Como manejar a anemia na DRC?

Anemia é uma complicação da DRC que deve ser rastreada. Recomenda-se dosagem de hemoglobina anual em pacientes com taxa de filtração glomerular (TFG) estimada entre 30 e 60 ml/min e semestral em pacientes com TFG estimada menor que 30 ml/min.

Caso se confirme a anemia, o próximo passo é a análise do perfil de ferro. A deficiência absoluta de ferro no paciente com DRC é definida por [7]:

  • Índice de saturação de transferrina (IST) < 20% e ferritina < 100 μg/l em pacientes que não estão em terapia de hemodiálise (HD)
  • IST < 20% e ferritina < 200 μg/l em pacientes em HD

Nos pacientes com deficiência absoluta de ferro, o ferro deve ser reposto antes de considerar prescrever eritropoietina. A escolha sobre a via de reposição de ferro depende do tipo de terapia renal. A reposição com ferro via oral é recomendada aos pacientes que não realizam HD, incluindo aqueles em tratamento conservador ou diálise peritoneal. Nos pacientes em HD, o ferro intravenoso (IV) é preferido. A administração pode ser realizada na sessão de diálise, garantindo melhor absorção [1].

A tabela 1 detalha os esquemas de reposição de ferro nessas situações. Mais informações sobre a reposição intravenosa de ferro foram revisadas no tópico Reposição Intravenosa de Ferro.

Tabela 1
Esquemas de reposição de ferro no paciente com doença renal crônica
Esquemas de reposição de ferro no paciente com doença renal crônica

Os estoques de ferro devem ser reavaliados a cada três meses nos pacientes em uso de ferro oral e após o esquema de reposição IV. Níveis adequados de estoques de ferro são:

  • Em pacientes que não estão em HD: IST entre 20 e 50%; ferritina entre 100 e 500 μg/L.

◇ ◇ ◇

LISTA DE TAREFAS:
1/ No texto sobre anemia na DRC, com que frequência se recomenda dosar a hemoglobina em pacientes com TFG estimada menor que 30 ml/min?
2/ Com base no texto sobre anemia na DRC, explique por que se administra o ferro intravenoso durante a sessão de diálise nos pacientes em HD.
3/ Retome o texto sobre anemia na DRC a partir da última frase e continue-o.
Os dados não são usados aqui.

DADOS FORNECIDOS:
◇ ◇ ◇

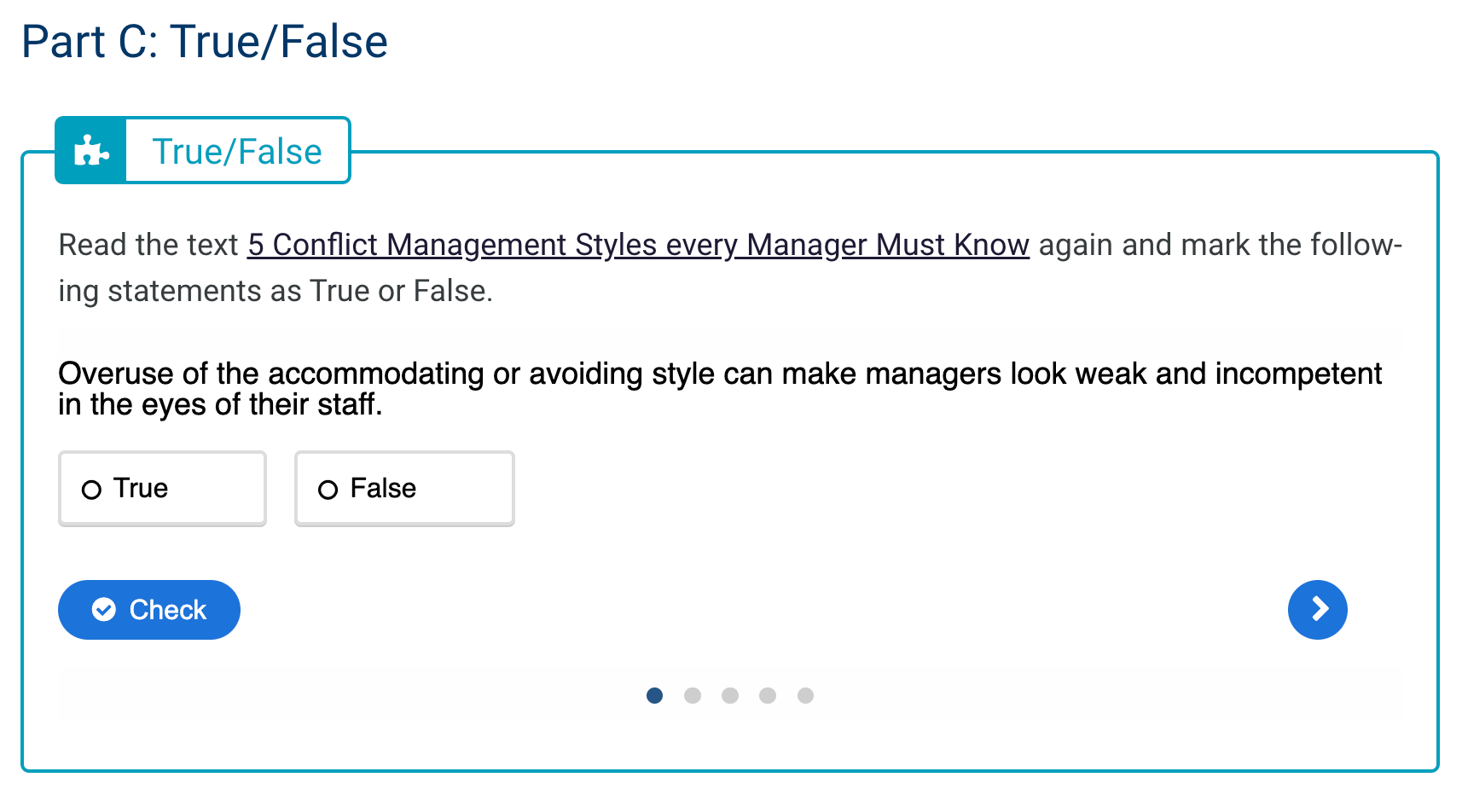
Task: Click the accommodating or avoiding statement text
Action: pos(720,389)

◇ ◇ ◇

RESPOSTAS:
1/ Semestralmente.

2/ Nos pacientes em HD, o ferro intravenoso é o preferido. Administrá-lo na sessão de diálise garante melhor absorção.

3/
  • Em pacientes em HD: IST entre 20 e 50%; ferritina entre 200 e 500 μg/L.

Como prescrever eritropoetina na DRC?

Os agentes estimuladores da eritropoiese (AEE) devem ser reservados para pacientes com DRC que mantêm hemoglobina menor que 10 g/dl apesar da correção de estoques de ferro. A alfaepoetina é o AEE mais utilizado e está disponível na apresentação de frasco-ampola com 1.000 UI, 2.000 UI, 3.000 UI, 4.000 UI ou 10.000 UI. A administração intravenosa é mais prática em pacientes em HD, porém a via subcutânea é mais eficiente. A darbepoetina é outra opção, usada com menor frequência. As doses recomendadas para início da terapia com alfaepoetina e darbepoetina estão descritas na tabela 2 [8, 9].

Tabela 2
Agentes estimuladores da eritropoiese (AEE) e doses sugeridas
Agentes estimuladores da eritropoiese (AEE) e doses sugeridas

O objetivo do tratamento com AEE é aumentar os níveis de hemoglobina em 1 g/dL ao fim do primeiro mês. Recomenda-se dosar a hemoglobina semanalmente. Caso ocorra elevação em 1 g/dL nas primeiras duas semanas, a dose do AEE deve ser reduzida em 25 a 50%. Caso a elevação esperada não ocorra ao fim do primeiro mês, a dose deve ser aumentada em 25 a 50%. A hipertensão é um dos efeitos colaterais mais comuns com uso de AEE e deve ser monitorada [1].

O alvo de hemoglobina na DRC é de até 12 g/dL. Níveis superiores a 13 g/dL têm comprovada associação com AVC e complicações tromboembólicas [1].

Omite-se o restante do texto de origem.